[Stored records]
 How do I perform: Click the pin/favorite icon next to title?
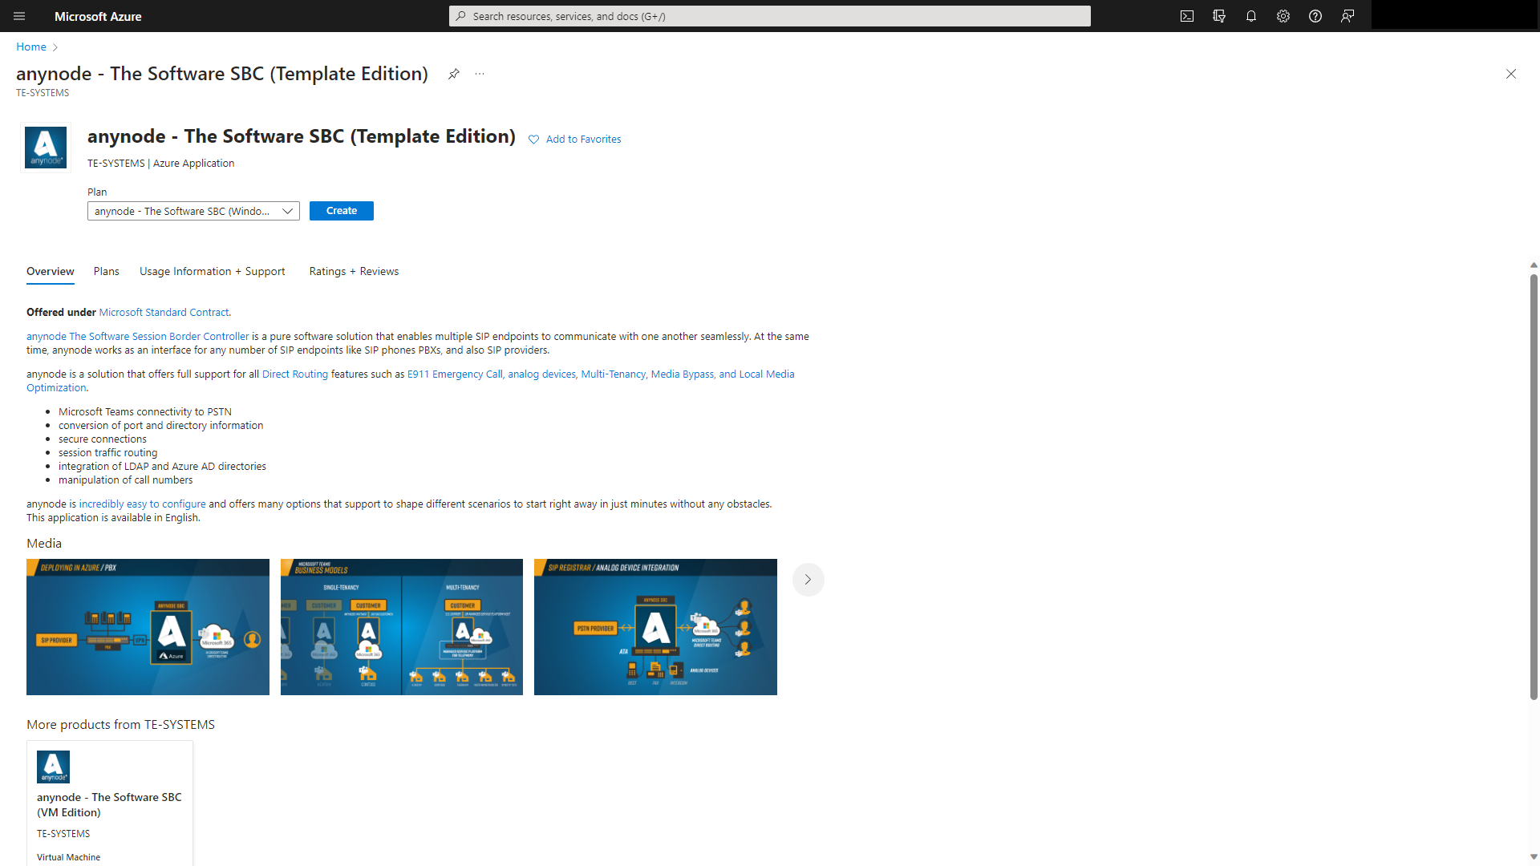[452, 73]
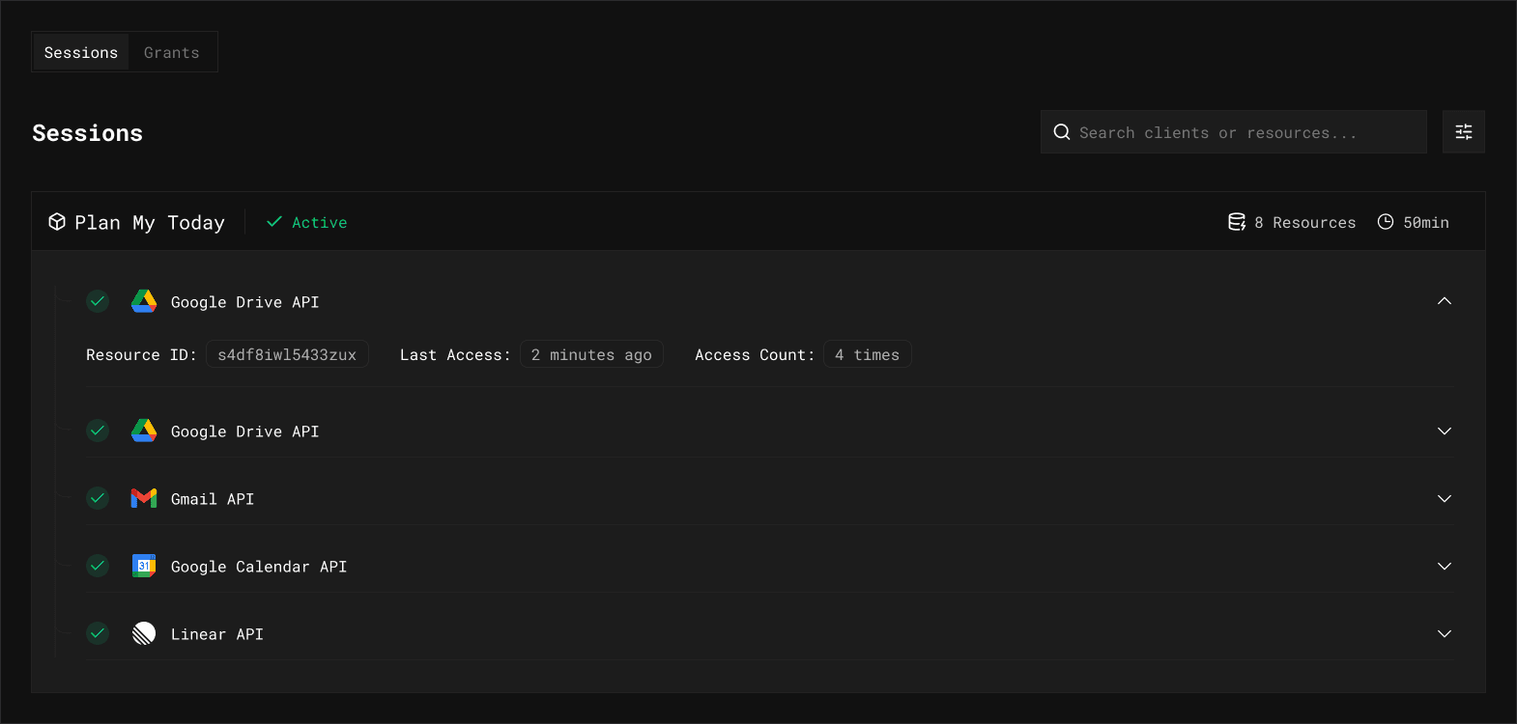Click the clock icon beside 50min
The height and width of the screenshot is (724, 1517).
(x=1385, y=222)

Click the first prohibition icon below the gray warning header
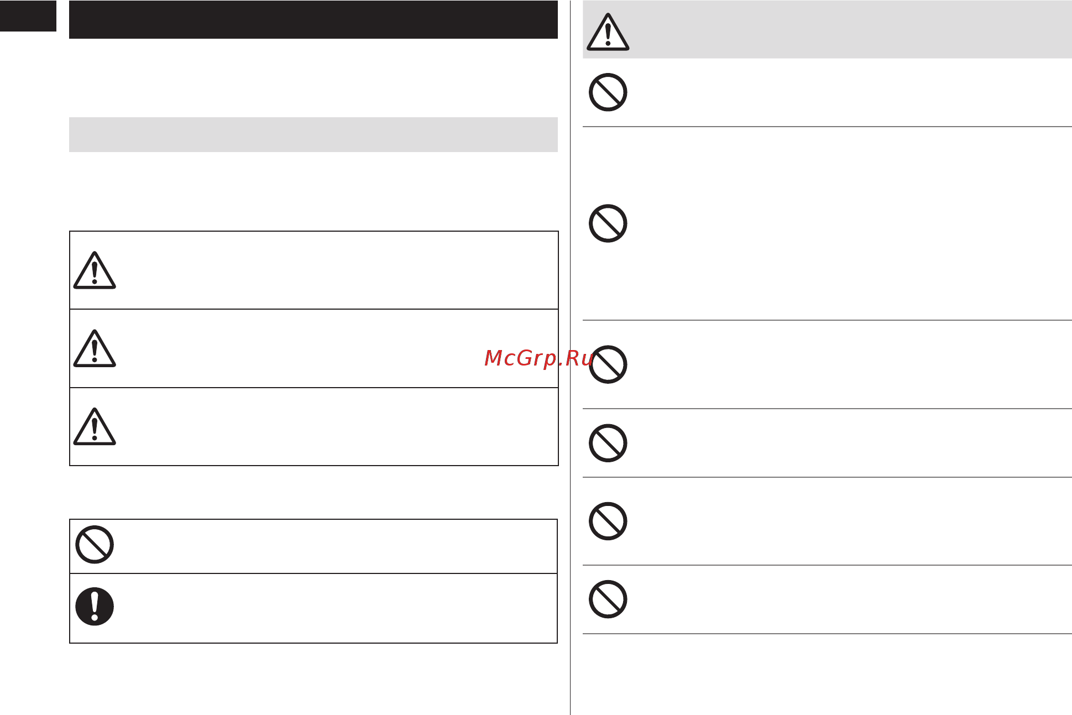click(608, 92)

## PROBLEM TO SOLVE
Would you copy every entry exactly as it stands, leaving out the pictures?

## ANSWER SECTION
 How do I perform: Click the pin/favorite icon next to title?
[452, 73]
Click the clock icon beside 50min
The height and width of the screenshot is (724, 1517).
(x=1385, y=222)

Click the first prohibition icon below the gray warning header
click(608, 92)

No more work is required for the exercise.